Friday, May 25, 2007
"Are you a practicing Christian?" asked the reporter. It was the word "practicing" that gave me pause. When I hesitated too long, he asked, "Well, do you go to church?"
"No." The answer to that one was easy. Or at least that was my first reaction. But then I started pondering that question as well. "What’s a church?" I wondered out loud.
I have great respect for professional journalists, and so I never intend to be obtuse. But I’m just not very good at talking in sound-bites, and I actually think about their questions. Sometimes I’m still thinking about them long after the reporter has moved on.
In many ways, SNAP is like a church. We are a community of people who unite to support one another in a common mission. We each have our own journey, but we travel similar paths and we have all encountered great chasms along the way.
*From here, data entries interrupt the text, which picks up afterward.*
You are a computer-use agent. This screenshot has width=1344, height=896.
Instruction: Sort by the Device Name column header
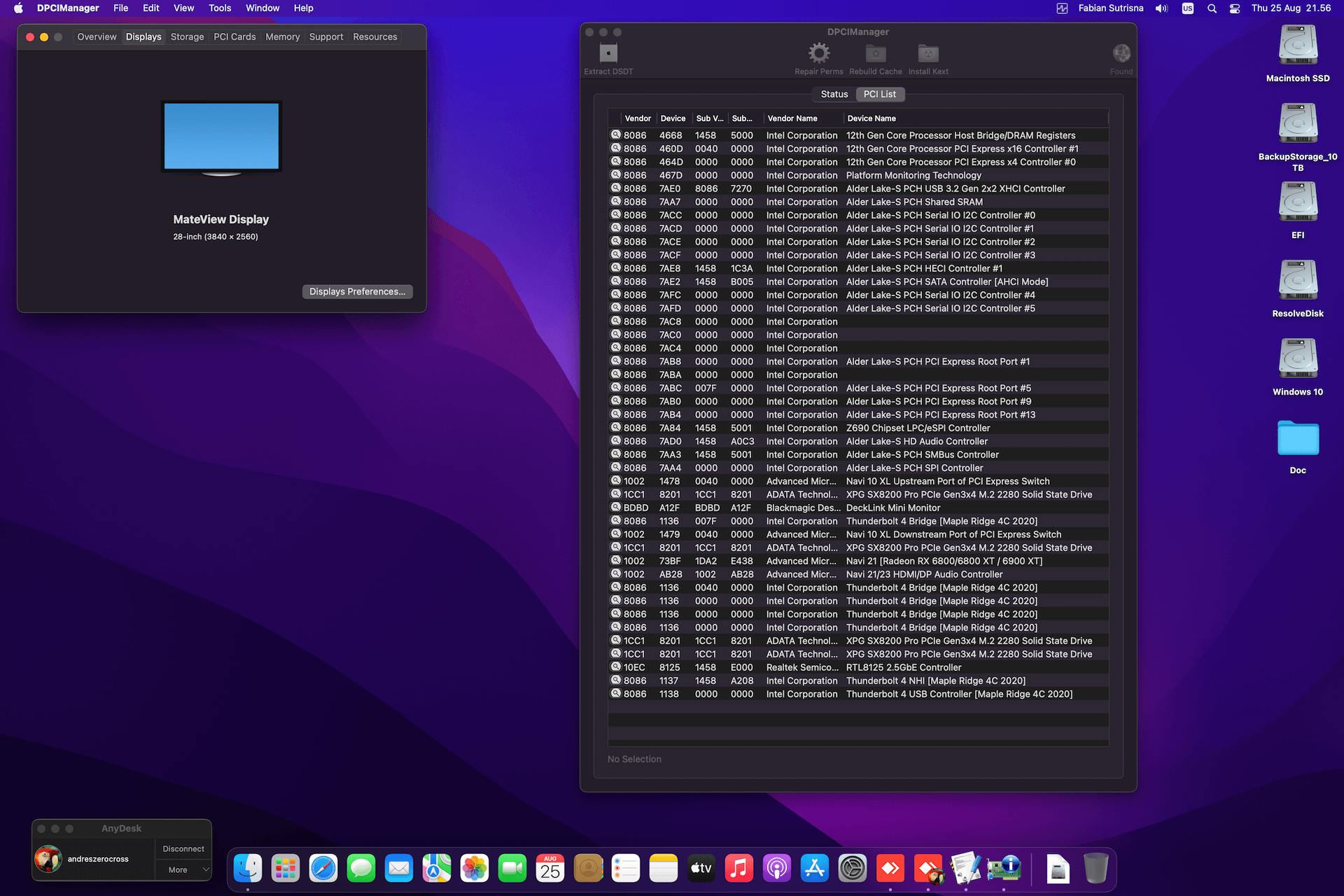coord(872,119)

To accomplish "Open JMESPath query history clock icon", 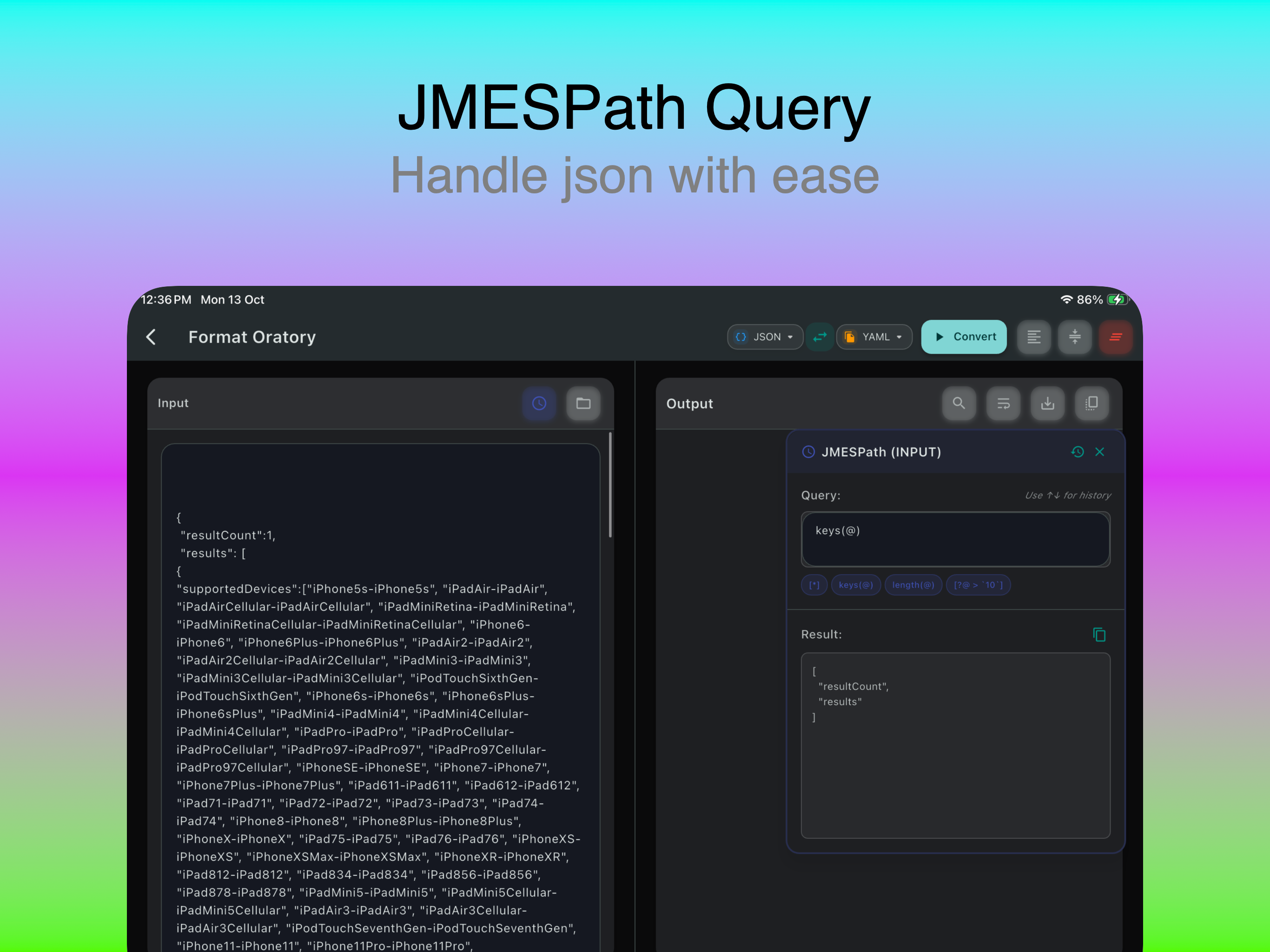I will click(1078, 452).
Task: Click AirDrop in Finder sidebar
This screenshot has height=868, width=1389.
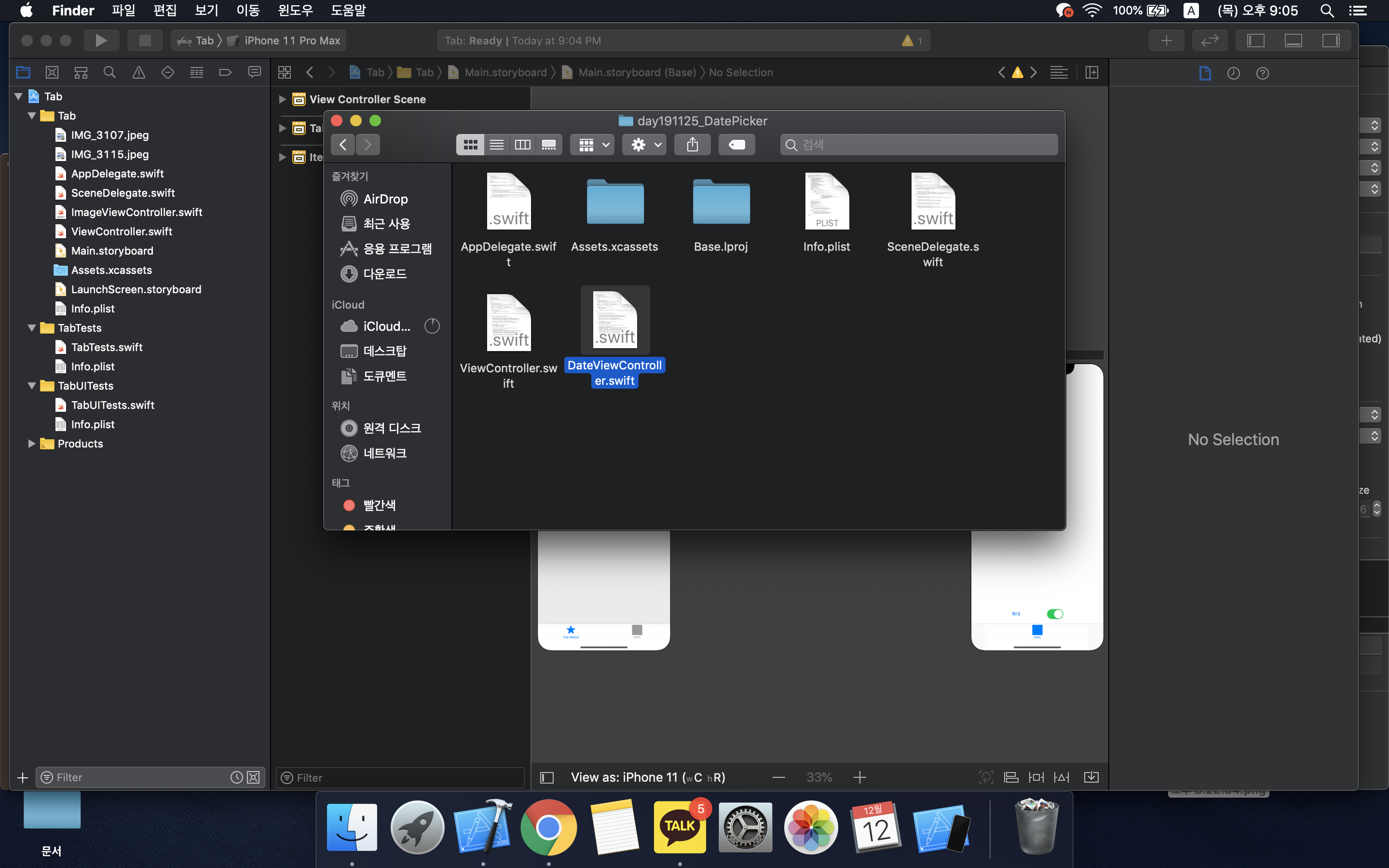Action: 385,199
Some of us are people of faith, and some of us are people of non-faith, but we try to help one another over and through the dreadful darkness of those chasms.
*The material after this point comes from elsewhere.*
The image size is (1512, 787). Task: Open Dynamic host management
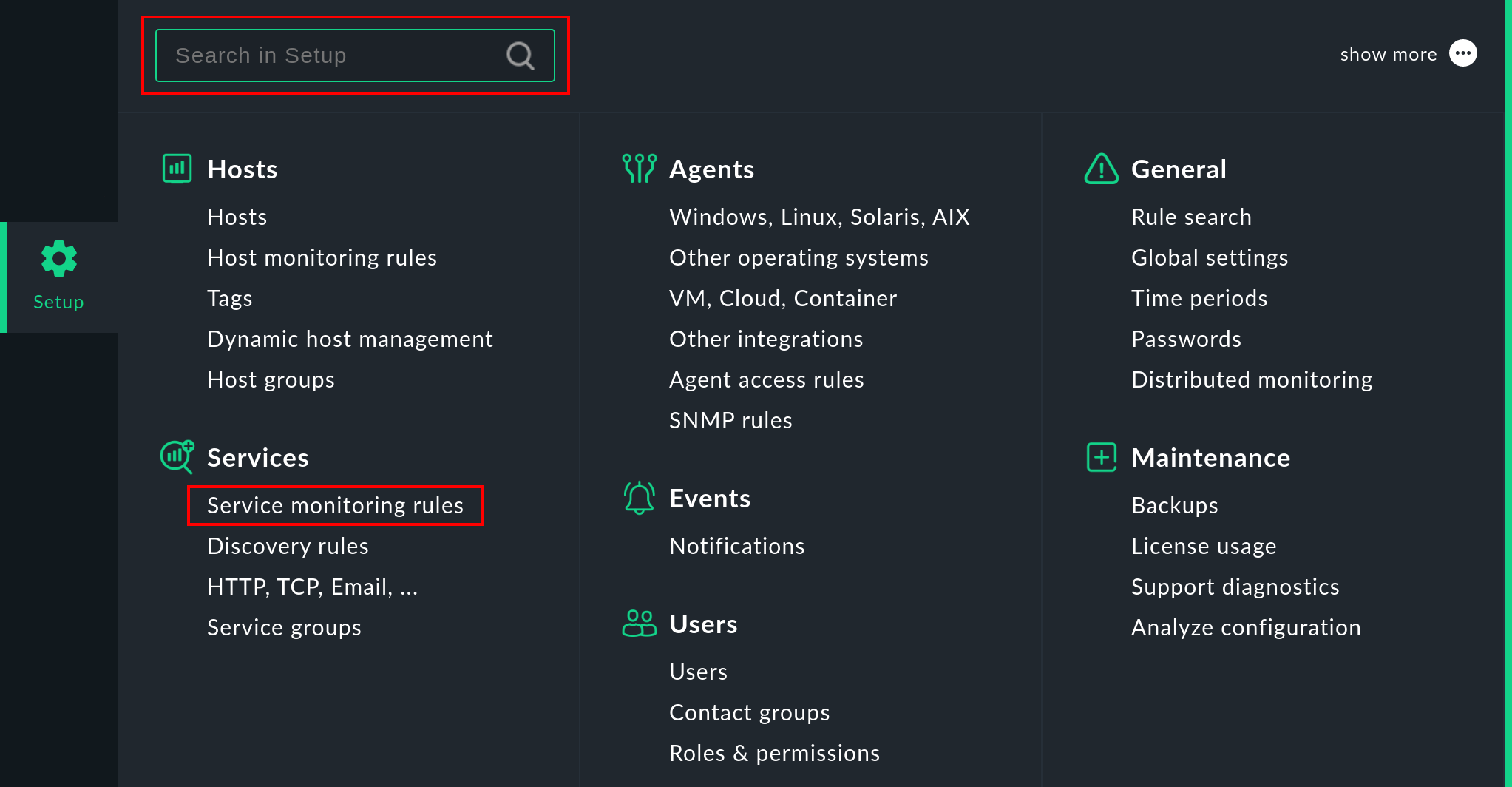click(350, 339)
When we bleed, we bind one another’s wounds. And we labor in the belief and hope that our lives may work for good so that others may be free from such hellish misery.
Maybe I’m part of a church-like community after all. It’s nothing like the church I grew up in. With SNAP, the doors are flung wide-open, and we won’t make you sign any creed. We will simply try to help you and to provide a welcoming sanctuary.
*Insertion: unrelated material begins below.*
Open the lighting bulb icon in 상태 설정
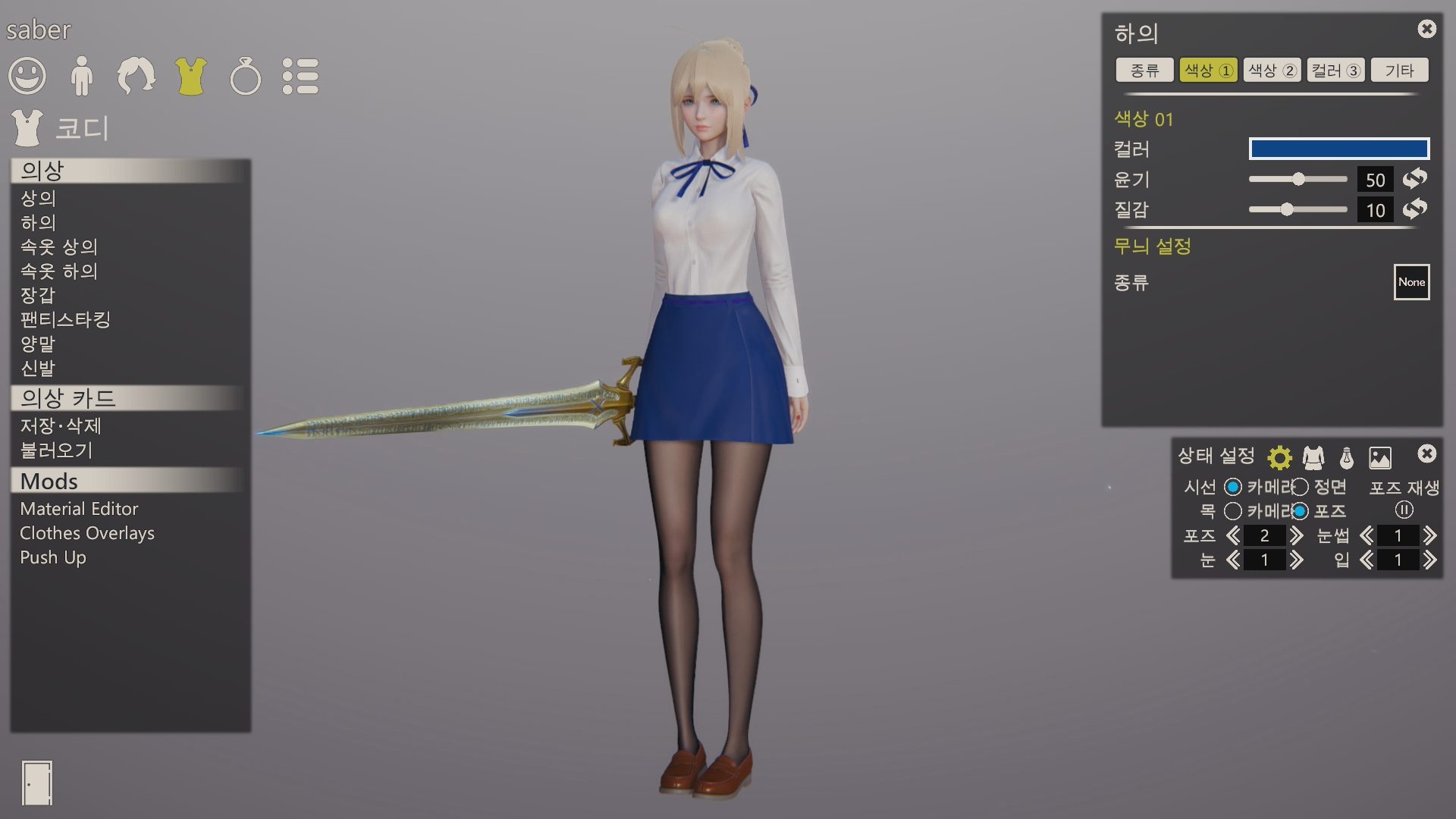Screen dimensions: 1456x819 coord(1347,457)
"Are you a practicing Christian?" If a reporter asked SBC president Frank Page that question, I expect he would answer "yes" without a moment’s hesitation. But perhaps he and other Southern Baptist officials should hesitate. Perhaps they should ponder it.
When Southern Baptist officials are confronted by those who've been sexually savaged by clergy predators, they turn away and leave them wounded and bleeding by the side of the road. Or they run their donkeys right over them. Is that what a "practicing Christian" would do?
It gives you a different perspective when you’re the one who’s bleeding in the dirt. You don’t care much about whether someone says he’s a "practicing Christian" or not. What you care about is whether they will get off that donkey and do something. Because if they don’t, you’ll still be bleeding in the dirt and watching a donkey’s ass walk away.